Muller’s Method
Source inspiration: (Mathew 2000-2019).
Animations
Each animation below shows Muller’s Method fitting a parabola through three successive approximations of a root. The parabola (dashed blue) passes through the current triple \((p_0, p_1, p_2)\), and the next iterate is found where the parabola crosses the x-axis. Each frame advances one iteration: the oldest point is dropped, and the new root estimate becomes \(p_2\) (red dot). The gray dots are \(p_0\) and \(p_1\).
Julia source scripts that generated these animations are linked under each case.
Case 1 — Convergent, \(f(x) = x^3 - 3x + 2\), double root at \(p = 1\)

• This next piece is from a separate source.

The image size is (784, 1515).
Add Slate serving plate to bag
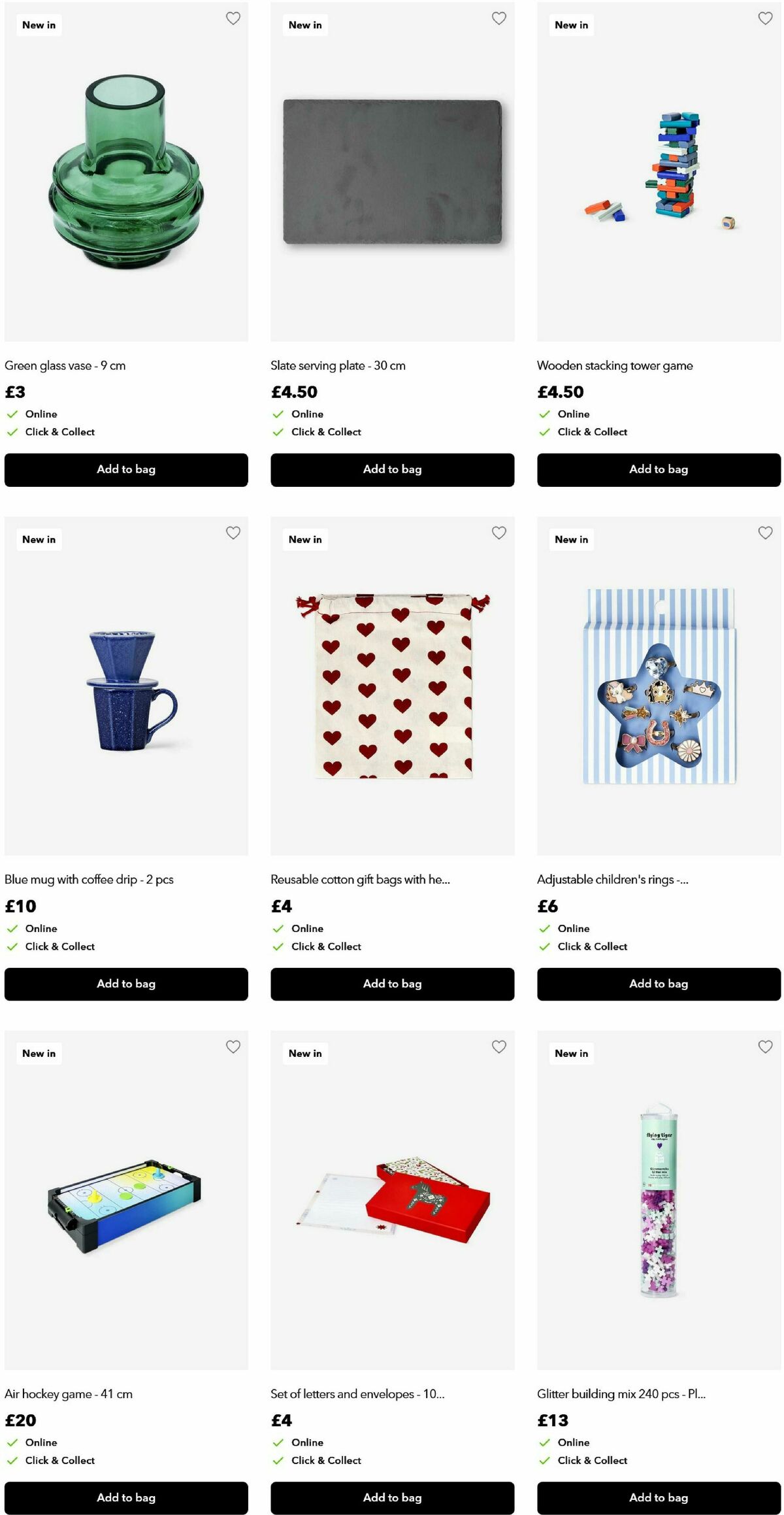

Behavior: The method converges to the double root \(p = 1\) of \(f(x) = (x-1)^2(x+2)\). Starting near \(p_2 = 2.0\), the iterates approach \(p = 1\) with order \(\approx 1.84\) convergence — faster than Newton’s method, which has only linear convergence on double roots.

Case 2 — Convergent, \(f(x) = \sin(x^2 - 2)(x^2 - 2)\), double root at \(p = \sqrt{2}\)
Behavior: The method converges to the double root \(p = \sqrt{2} \approx 1.4142\) starting from \(p_2 = 1.0\). The function has a double root where \(x^2 - 2 = 0\) since both factors vanish simultaneously, and Muller’s method locates it efficiently despite the flat tangent at the root.

Case 3 — Convergent, \(f(x) = x^6 - 7x^4 + 15x^2 - 9\), double root near \(x = 2\)
Behavior: The function factors as \((x^2-1)(x^2-3)^2\), giving a double root at \(p = \sqrt{3} \approx 1.7321\). Starting from \(p_2 = 1.5\), Muller’s method converges to the double root. Newton’s method would converge linearly here; Muller’s method converges superlinearly with order \(\approx 1.84\).